Here is my sketch of solution: (1) First of all, define $O$ to be the circumcenter of $ABC$, $N$ be circumcenter of $BTS$, $X$ be a point other than $B$ on circumcircle of $BTS$ such that $BX$ is perpendicular to $TS$ and $M$ be a point other than $B$ on circumcircle of $BTS$ such that $BM$ is parallel to $TS$. (2) Prove that $BLFK$ is cyclic, this is just angle chasing (3) Prove that $BSOT$ is cyclic, we can solve it by length bashing. We only need to prove that $BS\sin{\angle OBT}$+$BT\sin{\angle OBS}$= $BO\sin{\angle SBT}$ (4) Prove that $MS$ is perpendicular to $KF$, again this is just angle chasing (5) Prove that $MO$ is perpendicular to $CF$, by angle chasing (6) By (4) and (5) we can get that $M$ is the circumcenter of triangle $CFK$, therefore $\angle MBX=\angle (BX,TS)=90^{\circ}$. So, $M,N,X$ are collinear.

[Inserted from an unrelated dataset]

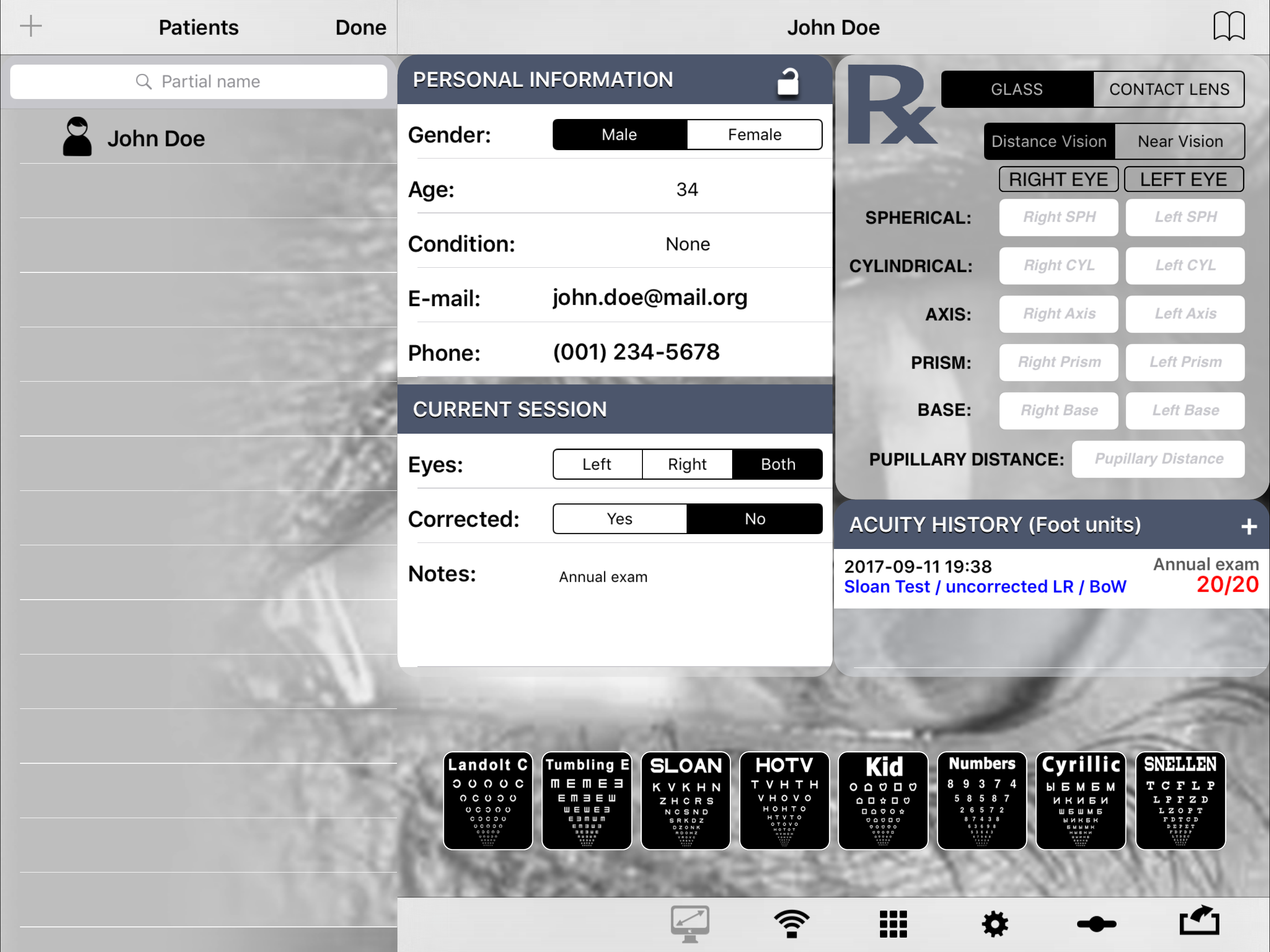Switch to Near Vision tab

This gives us that if circumcircle of $BTS$ and $CFK$ are tangent, then the tangency point lies on $AB$.

Sugiyem wrote: Here is my sketch of solution: (1) First of all, define $O$ to be the circumcenter of $ABC$, $N$ be circumcenter of $BTS$, $X$ be a point other than $B$ on circumcircle of $BTS$ such that $BX$ is perpendicular to $TS$ and $M$ be a point other than $B$ on circumcircle of $BTS$ such that $BM$ is parallel to $TS$. (2) Prove that $BLFK$ is cyclic, this is just angle chasing (3) Prove that $BSOT$ is cyclic, we can solve it by length bashing. We only need to prove that $BS\sin{\angle OBT}$+$BT\sin{\angle OBS}$= $BO\sin{\angle SBT}$ (4) Prove that $MS$ is perpendicular to $KF$, again this is just angle chasing (5) Prove that $MO$ is perpendicular to $CF$, by angle chasing (6) By (4) and (5) we can get that $M$ is the circumcenter of triangle $CFK$, therefore $\angle MBX=\angle (BX,TS)=90^{\circ}$. So, $M,N,X$ are collinear. This gives us that if circumcircle of $BTS$ and $CFK$ are tangent, then the tangency point lies on $AB$. How to showing the proof of length bashing (number 3) on this problem?